Entries provided
*-*-*

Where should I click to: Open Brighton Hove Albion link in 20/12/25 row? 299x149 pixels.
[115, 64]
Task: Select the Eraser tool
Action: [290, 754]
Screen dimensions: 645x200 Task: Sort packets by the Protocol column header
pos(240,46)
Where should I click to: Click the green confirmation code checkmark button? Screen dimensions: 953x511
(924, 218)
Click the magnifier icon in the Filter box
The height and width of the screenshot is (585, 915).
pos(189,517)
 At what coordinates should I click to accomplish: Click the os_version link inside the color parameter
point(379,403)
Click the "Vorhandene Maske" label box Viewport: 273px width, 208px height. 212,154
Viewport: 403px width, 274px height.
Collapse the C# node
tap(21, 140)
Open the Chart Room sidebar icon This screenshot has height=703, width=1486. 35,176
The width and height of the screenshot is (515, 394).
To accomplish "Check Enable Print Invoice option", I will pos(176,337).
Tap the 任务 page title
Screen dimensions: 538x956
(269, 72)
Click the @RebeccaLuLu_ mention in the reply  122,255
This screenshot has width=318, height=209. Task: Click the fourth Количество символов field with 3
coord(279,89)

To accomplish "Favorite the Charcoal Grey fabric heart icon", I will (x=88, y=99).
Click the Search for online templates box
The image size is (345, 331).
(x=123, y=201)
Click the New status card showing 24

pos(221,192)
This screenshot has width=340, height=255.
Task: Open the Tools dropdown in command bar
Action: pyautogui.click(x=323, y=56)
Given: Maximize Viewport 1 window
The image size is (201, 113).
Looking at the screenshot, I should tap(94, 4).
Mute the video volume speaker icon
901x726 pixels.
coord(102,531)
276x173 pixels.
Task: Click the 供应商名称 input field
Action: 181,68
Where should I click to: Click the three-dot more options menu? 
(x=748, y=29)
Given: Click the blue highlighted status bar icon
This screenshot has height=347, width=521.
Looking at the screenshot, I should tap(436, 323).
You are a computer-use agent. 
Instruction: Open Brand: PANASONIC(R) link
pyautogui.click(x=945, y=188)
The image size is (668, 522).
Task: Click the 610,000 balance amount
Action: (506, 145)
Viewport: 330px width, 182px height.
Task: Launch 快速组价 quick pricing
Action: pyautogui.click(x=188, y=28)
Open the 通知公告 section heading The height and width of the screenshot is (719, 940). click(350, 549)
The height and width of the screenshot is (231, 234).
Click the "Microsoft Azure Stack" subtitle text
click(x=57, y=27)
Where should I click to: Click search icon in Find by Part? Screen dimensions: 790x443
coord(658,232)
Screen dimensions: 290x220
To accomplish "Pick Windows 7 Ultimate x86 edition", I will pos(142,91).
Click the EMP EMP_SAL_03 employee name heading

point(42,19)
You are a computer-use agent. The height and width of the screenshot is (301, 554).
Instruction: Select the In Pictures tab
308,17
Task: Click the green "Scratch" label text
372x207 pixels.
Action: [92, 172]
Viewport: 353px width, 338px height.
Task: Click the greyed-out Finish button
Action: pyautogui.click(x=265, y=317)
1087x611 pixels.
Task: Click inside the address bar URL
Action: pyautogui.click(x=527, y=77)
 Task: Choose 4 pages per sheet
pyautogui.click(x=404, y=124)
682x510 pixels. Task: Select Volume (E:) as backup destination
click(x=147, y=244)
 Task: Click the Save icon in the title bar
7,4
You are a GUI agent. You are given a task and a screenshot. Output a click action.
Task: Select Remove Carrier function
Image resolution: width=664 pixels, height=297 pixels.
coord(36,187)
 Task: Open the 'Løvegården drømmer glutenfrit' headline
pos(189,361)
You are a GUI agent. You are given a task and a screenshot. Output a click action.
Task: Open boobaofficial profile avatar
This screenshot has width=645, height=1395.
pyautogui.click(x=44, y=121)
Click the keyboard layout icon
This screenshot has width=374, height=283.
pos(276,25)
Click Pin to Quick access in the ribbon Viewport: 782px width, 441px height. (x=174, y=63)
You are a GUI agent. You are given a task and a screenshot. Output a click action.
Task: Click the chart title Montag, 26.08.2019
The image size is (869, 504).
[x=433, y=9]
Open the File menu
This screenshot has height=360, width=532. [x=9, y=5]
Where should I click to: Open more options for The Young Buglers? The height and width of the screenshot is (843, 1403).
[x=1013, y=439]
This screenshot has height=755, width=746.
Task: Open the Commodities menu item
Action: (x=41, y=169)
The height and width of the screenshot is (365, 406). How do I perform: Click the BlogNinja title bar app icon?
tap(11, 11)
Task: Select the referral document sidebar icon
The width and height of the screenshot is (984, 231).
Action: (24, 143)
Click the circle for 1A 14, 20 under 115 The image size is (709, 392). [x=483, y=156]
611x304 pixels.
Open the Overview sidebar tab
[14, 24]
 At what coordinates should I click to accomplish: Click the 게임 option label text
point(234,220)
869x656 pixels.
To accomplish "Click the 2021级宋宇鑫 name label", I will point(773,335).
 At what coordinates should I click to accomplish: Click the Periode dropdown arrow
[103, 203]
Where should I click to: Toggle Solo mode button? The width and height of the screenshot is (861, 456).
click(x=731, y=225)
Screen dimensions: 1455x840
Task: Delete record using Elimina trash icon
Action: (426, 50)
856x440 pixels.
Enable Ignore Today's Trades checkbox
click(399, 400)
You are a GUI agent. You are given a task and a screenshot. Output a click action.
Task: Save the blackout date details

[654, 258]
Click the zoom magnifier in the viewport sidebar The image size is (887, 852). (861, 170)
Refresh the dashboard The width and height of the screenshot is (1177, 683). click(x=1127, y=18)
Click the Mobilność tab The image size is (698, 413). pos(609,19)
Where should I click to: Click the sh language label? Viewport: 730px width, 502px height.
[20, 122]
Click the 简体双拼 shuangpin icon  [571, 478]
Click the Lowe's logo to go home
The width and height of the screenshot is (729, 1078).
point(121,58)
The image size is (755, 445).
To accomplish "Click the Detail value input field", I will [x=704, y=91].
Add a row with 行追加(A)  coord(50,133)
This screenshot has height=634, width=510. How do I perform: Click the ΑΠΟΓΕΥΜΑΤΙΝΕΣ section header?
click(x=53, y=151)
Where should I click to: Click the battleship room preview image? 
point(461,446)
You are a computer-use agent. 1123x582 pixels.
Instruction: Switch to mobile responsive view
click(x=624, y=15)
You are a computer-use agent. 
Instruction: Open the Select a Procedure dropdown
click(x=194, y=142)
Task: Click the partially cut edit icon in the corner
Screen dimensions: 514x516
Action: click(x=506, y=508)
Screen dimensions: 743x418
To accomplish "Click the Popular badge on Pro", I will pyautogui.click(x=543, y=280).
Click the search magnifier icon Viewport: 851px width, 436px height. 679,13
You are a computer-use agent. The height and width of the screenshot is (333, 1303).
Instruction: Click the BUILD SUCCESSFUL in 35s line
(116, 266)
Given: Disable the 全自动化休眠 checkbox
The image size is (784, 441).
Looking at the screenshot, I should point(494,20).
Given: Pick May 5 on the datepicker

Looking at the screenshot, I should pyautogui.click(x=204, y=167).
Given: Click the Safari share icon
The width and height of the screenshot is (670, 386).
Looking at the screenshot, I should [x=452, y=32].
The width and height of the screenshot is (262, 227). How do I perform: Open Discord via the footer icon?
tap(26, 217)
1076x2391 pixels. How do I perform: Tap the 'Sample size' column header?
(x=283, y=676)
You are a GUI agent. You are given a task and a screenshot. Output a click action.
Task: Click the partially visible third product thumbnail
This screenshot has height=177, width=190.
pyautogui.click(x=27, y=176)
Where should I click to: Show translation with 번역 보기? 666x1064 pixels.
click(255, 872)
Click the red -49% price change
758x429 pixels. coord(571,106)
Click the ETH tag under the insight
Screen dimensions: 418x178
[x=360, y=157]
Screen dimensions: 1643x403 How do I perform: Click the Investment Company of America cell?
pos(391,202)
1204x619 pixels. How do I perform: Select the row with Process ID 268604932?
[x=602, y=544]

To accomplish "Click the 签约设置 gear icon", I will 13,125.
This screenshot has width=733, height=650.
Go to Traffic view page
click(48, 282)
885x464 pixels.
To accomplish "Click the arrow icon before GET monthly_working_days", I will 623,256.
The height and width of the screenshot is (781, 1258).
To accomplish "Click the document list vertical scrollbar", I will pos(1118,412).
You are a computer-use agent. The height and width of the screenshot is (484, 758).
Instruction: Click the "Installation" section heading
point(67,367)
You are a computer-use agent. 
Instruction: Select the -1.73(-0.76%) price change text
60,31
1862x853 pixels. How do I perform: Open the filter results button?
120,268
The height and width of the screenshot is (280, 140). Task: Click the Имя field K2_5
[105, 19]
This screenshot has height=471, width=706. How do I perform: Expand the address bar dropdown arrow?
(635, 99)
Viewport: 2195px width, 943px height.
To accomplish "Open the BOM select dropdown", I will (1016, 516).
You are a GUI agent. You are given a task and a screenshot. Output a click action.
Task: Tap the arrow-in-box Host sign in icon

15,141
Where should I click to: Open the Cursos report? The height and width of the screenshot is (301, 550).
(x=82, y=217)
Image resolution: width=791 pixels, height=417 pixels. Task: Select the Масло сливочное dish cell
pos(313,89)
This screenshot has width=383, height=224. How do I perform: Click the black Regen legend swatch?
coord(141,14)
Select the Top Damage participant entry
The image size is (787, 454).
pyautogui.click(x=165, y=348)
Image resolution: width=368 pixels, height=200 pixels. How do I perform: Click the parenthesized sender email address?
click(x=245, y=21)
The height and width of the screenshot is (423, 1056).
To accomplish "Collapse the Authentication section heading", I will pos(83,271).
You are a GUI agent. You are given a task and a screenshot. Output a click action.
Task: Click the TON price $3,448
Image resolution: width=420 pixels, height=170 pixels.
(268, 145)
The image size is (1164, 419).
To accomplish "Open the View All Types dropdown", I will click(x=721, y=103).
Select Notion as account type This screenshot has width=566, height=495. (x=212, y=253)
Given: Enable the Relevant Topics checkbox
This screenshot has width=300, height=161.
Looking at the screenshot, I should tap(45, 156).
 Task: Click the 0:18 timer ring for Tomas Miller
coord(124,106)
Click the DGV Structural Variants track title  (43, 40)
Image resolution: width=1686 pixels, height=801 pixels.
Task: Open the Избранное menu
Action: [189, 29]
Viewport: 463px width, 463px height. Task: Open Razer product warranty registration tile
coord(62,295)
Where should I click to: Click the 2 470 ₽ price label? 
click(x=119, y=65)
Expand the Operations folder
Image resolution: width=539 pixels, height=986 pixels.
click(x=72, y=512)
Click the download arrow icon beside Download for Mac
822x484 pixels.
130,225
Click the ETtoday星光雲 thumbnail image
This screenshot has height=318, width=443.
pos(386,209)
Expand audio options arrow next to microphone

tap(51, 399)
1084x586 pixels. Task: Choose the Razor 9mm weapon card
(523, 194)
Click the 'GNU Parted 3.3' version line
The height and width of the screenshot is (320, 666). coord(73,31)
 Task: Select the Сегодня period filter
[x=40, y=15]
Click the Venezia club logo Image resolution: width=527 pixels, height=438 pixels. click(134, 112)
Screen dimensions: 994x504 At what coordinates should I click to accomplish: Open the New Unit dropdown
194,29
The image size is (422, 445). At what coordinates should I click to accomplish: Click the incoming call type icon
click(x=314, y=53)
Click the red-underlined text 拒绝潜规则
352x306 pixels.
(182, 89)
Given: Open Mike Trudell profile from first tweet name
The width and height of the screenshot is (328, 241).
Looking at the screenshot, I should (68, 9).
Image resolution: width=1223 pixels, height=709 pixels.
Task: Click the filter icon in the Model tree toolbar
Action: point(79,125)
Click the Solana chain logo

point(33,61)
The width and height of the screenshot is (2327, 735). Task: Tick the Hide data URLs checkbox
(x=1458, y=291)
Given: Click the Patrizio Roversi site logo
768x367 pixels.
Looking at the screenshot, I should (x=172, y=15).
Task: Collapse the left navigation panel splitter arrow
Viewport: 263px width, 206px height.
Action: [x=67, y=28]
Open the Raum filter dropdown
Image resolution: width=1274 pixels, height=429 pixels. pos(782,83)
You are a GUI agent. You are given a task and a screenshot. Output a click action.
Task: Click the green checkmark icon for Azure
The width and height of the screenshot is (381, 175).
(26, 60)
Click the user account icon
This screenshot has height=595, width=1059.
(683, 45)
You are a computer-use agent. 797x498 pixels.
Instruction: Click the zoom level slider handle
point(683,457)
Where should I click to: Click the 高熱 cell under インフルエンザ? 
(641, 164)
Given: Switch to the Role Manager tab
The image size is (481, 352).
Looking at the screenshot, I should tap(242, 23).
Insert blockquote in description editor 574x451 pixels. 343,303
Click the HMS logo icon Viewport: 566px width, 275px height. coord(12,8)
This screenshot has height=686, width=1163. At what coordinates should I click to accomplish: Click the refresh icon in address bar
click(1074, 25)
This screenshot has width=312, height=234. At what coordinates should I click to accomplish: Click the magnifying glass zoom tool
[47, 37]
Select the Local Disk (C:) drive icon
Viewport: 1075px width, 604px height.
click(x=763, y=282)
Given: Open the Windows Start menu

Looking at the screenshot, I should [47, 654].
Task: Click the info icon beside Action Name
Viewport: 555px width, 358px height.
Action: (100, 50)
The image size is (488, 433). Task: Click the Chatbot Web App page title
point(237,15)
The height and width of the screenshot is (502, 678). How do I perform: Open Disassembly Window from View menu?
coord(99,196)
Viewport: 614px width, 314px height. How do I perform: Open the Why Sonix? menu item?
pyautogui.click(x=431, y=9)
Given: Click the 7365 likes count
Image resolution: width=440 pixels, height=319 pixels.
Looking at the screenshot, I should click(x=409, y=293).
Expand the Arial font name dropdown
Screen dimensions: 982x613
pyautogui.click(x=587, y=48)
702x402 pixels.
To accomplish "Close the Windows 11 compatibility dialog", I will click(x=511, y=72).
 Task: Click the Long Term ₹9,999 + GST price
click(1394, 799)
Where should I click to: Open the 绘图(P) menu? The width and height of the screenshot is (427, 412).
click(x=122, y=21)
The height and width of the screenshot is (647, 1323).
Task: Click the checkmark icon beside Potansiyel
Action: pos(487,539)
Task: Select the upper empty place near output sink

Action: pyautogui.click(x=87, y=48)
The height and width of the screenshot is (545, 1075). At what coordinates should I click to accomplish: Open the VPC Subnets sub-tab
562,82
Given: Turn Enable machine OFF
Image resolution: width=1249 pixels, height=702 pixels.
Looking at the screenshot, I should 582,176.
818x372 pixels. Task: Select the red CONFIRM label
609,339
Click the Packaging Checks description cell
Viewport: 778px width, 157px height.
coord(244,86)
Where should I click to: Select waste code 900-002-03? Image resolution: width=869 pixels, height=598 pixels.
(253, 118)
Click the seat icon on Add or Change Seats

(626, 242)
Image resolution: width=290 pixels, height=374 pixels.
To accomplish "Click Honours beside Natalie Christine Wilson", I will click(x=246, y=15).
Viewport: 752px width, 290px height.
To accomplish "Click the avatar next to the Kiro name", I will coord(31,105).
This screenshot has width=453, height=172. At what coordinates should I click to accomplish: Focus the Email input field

*-*-*

Search the records for the word "thumbnail" and copy out every line that holds it.

Task: Click the partially visible third product thumbnail
Click the ETtoday星光雲 thumbnail image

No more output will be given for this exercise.